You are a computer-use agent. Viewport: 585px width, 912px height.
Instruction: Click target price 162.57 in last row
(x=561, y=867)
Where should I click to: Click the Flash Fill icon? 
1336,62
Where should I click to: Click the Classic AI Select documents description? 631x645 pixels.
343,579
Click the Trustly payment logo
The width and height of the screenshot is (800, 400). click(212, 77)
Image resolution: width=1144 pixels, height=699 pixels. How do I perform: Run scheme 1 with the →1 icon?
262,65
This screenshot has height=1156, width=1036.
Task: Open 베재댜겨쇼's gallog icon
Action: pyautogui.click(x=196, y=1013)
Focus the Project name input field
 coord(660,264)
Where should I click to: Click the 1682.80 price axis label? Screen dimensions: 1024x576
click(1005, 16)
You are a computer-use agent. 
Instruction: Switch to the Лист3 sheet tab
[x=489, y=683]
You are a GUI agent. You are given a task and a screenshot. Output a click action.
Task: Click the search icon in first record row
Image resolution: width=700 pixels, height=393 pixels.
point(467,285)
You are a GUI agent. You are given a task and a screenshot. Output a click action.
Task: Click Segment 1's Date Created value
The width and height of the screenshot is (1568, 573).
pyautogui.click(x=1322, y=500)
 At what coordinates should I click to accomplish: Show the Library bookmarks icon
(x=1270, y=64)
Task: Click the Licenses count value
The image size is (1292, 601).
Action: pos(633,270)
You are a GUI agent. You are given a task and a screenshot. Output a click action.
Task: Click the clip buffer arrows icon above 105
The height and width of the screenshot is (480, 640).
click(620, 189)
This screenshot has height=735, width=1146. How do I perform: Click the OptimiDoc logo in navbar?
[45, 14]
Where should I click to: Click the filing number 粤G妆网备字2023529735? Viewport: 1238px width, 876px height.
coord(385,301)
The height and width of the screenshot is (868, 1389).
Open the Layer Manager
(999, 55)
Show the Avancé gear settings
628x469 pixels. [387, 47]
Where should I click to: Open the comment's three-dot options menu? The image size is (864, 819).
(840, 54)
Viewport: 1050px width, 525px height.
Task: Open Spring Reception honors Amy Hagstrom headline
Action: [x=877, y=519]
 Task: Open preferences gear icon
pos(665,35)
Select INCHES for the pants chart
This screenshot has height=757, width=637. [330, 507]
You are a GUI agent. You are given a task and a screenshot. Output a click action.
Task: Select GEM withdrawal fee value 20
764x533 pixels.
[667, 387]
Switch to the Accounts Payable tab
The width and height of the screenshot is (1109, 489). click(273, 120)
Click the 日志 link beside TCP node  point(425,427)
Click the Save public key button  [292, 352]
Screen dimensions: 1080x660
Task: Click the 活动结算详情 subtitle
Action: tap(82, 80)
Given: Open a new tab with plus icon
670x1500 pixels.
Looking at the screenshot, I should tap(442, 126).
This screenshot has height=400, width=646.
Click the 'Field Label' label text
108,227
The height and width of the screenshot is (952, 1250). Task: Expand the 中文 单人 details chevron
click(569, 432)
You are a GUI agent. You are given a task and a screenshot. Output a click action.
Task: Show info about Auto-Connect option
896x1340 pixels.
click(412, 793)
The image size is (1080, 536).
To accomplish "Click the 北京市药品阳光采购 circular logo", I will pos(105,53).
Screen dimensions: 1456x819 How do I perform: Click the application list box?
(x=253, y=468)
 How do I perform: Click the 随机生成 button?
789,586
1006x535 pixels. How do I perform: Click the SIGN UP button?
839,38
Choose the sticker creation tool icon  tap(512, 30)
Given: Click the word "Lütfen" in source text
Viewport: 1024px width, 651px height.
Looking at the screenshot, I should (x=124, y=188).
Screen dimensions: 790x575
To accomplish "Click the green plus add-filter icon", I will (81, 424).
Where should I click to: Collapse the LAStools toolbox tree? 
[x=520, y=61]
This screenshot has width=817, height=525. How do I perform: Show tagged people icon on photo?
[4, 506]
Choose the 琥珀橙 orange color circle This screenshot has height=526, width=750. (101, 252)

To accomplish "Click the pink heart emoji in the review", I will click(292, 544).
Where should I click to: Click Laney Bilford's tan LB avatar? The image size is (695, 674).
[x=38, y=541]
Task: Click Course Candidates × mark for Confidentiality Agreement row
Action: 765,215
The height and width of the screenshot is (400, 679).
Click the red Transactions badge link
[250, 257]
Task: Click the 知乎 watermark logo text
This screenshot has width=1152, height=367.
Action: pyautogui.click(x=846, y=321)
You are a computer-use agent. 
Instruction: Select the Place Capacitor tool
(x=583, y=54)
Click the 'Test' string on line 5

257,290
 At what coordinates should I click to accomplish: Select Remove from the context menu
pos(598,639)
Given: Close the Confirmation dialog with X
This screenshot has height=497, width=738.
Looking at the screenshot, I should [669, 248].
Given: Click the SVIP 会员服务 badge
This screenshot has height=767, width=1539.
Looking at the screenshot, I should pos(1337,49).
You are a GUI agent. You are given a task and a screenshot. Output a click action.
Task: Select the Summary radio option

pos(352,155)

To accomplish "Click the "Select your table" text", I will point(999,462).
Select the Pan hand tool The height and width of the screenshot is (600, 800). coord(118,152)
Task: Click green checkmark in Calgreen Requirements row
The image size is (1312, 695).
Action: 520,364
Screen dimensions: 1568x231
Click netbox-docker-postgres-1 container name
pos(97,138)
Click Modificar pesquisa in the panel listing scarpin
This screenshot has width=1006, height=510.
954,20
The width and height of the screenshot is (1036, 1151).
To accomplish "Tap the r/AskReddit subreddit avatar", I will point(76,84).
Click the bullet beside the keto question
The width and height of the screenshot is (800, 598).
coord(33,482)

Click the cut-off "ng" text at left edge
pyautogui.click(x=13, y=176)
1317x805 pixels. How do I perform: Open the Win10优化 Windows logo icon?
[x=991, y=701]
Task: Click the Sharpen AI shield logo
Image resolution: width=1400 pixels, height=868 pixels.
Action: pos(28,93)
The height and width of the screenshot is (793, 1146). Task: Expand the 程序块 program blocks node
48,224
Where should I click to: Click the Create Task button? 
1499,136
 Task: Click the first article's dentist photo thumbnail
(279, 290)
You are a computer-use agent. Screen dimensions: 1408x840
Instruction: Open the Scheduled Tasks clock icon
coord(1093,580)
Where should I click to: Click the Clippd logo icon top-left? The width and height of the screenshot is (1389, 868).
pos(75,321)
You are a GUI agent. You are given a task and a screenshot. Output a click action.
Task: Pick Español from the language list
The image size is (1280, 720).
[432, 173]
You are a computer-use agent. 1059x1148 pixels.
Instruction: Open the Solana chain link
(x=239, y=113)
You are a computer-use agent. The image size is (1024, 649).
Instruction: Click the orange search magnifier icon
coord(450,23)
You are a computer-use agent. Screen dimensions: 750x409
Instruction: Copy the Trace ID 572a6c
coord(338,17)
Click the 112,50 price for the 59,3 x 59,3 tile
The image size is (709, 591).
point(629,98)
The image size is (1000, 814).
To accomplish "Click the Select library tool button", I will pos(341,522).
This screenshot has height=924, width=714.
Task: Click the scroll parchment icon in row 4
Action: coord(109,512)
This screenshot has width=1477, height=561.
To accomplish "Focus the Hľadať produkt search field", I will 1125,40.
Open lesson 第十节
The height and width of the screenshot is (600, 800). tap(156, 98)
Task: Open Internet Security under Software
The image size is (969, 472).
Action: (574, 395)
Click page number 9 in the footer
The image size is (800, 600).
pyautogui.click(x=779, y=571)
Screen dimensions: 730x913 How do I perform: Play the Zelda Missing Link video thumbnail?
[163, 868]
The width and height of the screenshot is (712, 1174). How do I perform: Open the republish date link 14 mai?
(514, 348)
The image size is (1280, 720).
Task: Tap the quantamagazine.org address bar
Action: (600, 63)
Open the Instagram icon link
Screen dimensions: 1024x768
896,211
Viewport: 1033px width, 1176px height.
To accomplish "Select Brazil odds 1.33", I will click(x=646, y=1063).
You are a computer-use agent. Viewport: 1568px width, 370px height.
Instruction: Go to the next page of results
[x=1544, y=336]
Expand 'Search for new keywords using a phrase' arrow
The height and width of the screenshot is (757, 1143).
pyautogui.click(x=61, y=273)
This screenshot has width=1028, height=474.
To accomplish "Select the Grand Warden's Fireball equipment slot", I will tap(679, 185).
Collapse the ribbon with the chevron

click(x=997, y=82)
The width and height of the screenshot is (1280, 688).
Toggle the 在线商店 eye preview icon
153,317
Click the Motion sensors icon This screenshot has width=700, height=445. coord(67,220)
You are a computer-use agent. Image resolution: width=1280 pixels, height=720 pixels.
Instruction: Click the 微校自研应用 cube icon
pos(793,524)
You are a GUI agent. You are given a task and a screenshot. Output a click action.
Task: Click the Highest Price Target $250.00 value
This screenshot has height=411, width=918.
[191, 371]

******************************

§ **Task statement**: Say the number of lines above that include "plus", and only that.

§ **Response to the exercise**: 2